Re: Error from function deal_with_sph_node_request

From: Goddard, Julianne <Julianne.Goddard_at_uky.edu>
Date: Fri, 22 Oct 2021 21:00:46 +0000

Hello Leonard,

Thank you for your reply, it is interesting that we are both experiencing the same problems. Yes, mine do seem random, there does not appear to be a pattern at all to the occurrence.

The one thing I will mention is that I have experienced almost the same error when I ran the same simulation with cooling turned off, however then it was function deal_with_gravity_node_request rather than the sph. This was before I implemented grackle into the code. Since implementing grackle I have had no issue running the simulation with cooling turned off (I don’t know why this should happen, again it seems random).

Sincerely,
Julianne

On Oct 22, 2021, at 4:41 PM, Leonard Romano <leonard.romano_at_tum.de> wrote:


CAUTION: External Sender


Hello Julianne,

I am also using Grackle for cooling and when I enable star formation, I encounter the same error.

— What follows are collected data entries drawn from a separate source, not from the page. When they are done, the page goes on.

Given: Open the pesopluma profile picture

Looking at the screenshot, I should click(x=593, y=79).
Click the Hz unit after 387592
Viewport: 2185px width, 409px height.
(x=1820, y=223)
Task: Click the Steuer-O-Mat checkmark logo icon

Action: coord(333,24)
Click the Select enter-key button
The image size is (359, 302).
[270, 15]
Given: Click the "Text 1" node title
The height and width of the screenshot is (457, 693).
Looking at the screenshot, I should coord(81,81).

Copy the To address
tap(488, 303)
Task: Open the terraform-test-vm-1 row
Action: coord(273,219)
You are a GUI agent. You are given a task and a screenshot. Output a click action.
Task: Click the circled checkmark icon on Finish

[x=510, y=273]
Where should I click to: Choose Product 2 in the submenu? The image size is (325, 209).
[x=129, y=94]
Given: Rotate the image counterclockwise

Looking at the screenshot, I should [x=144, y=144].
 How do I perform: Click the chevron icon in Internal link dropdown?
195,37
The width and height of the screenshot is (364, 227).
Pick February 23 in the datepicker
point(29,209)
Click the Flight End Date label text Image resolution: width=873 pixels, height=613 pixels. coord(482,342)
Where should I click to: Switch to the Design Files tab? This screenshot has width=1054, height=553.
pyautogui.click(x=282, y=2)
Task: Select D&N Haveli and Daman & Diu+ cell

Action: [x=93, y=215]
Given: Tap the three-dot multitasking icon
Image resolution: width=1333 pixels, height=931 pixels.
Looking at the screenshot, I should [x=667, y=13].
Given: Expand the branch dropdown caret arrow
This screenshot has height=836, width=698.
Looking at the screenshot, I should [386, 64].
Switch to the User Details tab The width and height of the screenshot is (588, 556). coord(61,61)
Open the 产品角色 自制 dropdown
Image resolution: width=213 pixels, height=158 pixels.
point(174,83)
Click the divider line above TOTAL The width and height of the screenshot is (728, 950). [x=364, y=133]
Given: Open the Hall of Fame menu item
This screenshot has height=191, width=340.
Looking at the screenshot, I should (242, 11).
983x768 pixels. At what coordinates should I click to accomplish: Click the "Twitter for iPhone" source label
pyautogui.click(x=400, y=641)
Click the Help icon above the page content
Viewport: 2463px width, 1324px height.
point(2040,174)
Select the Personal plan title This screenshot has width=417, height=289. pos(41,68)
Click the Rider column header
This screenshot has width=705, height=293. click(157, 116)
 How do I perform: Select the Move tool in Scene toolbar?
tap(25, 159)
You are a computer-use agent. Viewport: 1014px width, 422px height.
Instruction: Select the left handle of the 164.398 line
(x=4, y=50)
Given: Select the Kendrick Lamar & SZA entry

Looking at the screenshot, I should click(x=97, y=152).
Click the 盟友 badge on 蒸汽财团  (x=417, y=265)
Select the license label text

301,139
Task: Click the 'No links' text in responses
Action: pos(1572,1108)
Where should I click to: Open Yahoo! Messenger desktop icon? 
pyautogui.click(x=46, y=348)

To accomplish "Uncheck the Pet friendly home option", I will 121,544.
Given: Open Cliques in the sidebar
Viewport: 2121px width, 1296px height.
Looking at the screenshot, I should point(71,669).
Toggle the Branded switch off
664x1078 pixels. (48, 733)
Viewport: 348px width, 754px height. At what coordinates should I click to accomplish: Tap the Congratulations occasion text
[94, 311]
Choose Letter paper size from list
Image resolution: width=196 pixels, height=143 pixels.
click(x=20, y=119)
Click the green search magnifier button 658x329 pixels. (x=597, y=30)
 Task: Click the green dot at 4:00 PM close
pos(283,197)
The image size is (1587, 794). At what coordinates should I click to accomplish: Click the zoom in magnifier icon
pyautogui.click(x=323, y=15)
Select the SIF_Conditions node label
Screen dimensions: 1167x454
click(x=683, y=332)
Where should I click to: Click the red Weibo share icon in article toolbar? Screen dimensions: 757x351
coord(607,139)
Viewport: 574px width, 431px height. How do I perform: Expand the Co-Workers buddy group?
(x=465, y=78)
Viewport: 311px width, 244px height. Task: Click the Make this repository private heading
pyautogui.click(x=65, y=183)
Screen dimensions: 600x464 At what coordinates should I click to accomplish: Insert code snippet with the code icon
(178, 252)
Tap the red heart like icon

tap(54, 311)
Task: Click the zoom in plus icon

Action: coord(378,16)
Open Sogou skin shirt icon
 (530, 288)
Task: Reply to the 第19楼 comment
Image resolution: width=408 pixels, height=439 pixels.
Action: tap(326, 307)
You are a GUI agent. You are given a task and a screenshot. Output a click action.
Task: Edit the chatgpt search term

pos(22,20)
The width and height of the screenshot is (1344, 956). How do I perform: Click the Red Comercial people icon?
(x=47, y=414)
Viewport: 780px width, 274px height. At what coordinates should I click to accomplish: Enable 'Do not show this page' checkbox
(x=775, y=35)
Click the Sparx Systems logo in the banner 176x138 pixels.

What bugged me the most is that it seems to happen at random, i.e. sometimes after few stars have spawned and sometimes only after hundreds or thousands have spawned.
Does your error occur at random too?
Unfortunately I did not have time to debug this problem yet, so if you or anyone has any ideas, it would be very welcome.
Though needless to say it seems very likely that these kinds of issues are related to our custom implementations of these sub grid physics (Grackle is not part of the public Gadget code), so most likely we will have to find our own solutions to the bugs in our own code...

Best,
Leonard


On 22.10.21 22:14, Goddard, Julianne wrote:
Hello Everyone,

I am running a zoom-in cosmological simulation with periodic boundary conditions in Gadget4. I am using grackle for cooling and star formation is enabled. The zoom region in the simulation is about 1.5 Mpc in radius, and the effective resolution here is 1024^3. I have found that the code runs to completion if I run on only one node, however if I increase to two or more nodes I start to get one of the following errors:

"Code termination on task=91, function deal_with_sph_node_request(), file src/mpi_utils/shared_mem_handler.cc, line 272: p=1564695652 MaxPart=5869 MaxNodes=13117"

or

"Fatal error in PMPI_Recv: Unknown error class, error stack:
PMPI_Recv(171)........................: MPI_Recv(buf=0x7f63546475c0, count=8, MPI_BYTE, src=31, tag=10, MPI_COMM_WORLD, status=0x1) failed
MPIDU_Complete_posted_with_error(1137): Process failed"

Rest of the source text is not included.